I saw Beth Orton at Town Hall in New York City last October and it was a fantastic show. I had great seats and, despite having a bit of a cold, she was in fine form. The charmingly shy British folk singer played every song I could have hoped for, and with plenty of heart. It was fantastic.
This time around she was booked at Le Poisson Rouge, an eclectic club in the old Village Gate space. Technically translated as the red fish, it really means goldfish. And it couldn’t be any more different than Town Hall. Bare-bones, no seating, cement floor, low ceiling – far better suited for the Sex Pistols than an act like Orton. And stand-alone AC units provided a constant hum in the back of the room, which was often drowned out by people chatting near the bar.
And this baffles me. You pay $35 to see a show – grant it, far cheaper than most – and then stand around and chat with your friends throughout it? Or bury your face in your handheld, texting with someone? Call me old-fashioned, but do people at least still pay attention during sex? Kids these days!
Though it wasn’t really kids in this case. Orton attracts a strange mix. You’ve got your experimental lesbian couples longing for a return of the Lilith Fair. There were plenty of creepy old geezers with long beards, wandering around on their own with over-stuffed backpacks (if there hadn’t been so many, I would have assumed that they were just guys collecting empty bottles and cans). But the bulk of the crowd were hipster couples. You know, where the guys have bigger purses than their ladies.
But for all the drawbacks of the rustic setting, the incessant chatting, and a less than two-hour show, I did get to see Beth Orton up close and personal. That’s the upside of a small venue like Le Poisson Rouge.
And once again, she dazzled me. The woman conjures up adjectives like darling and delightful. She so shy yet affable. If I could write the word “brilliant” with her Norwichian accent I would. She’s utterly charming in her discomfort on stage.
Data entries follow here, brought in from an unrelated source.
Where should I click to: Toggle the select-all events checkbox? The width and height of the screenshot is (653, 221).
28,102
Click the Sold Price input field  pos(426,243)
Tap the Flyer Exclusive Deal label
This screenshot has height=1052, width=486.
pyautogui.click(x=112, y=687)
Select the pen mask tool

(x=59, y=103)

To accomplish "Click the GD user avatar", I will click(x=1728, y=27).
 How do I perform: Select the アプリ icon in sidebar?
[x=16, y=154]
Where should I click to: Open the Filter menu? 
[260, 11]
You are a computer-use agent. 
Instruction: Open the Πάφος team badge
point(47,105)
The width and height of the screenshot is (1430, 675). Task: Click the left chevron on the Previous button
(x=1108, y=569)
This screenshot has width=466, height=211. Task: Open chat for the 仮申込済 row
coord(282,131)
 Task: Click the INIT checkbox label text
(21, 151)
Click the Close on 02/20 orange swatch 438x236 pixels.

That is until she starts playing, and then it’s all passion. She’s one of those genuine artists. There’s no conference room full of consultants shaping her every move like so many other female singers these days. She’s the real deal, and she’s got buckets of talent – so much so that she doesn’t have to slip into a sexy outfit, slap on swaths of make-up, and prance around on an elaborate set. She doesn’t even have to do her hair. She can just sing, and play the guitar, or the piano. It’s all about the music…her sweet, beautiful music.
She was accompanied by her husband, Sam Amidon, who is surely talented enough to share the stage with her yet mellow enough not to crowd it. He was also with her at Town Hall, along with that great guy on piano. I don’t remember the drummer or bassist, but at times the band really rocked it. In fact, they started the show plugged in, with flashbacks to folktronica, before drifting into mostly acoustic numbers.
Perhaps the most memorable moment came when she and Sebastian the bassist did a duet. He plucked at an upright bass while she sang Galaxy of Emptiness. And even if she didn’t play that many songs, that one was all I really needed. She poured her heart out. It was a high-water mark. And I’ll have that moment for the rest of my life.
Thanks, Beth. You knocked me off my feet for a while.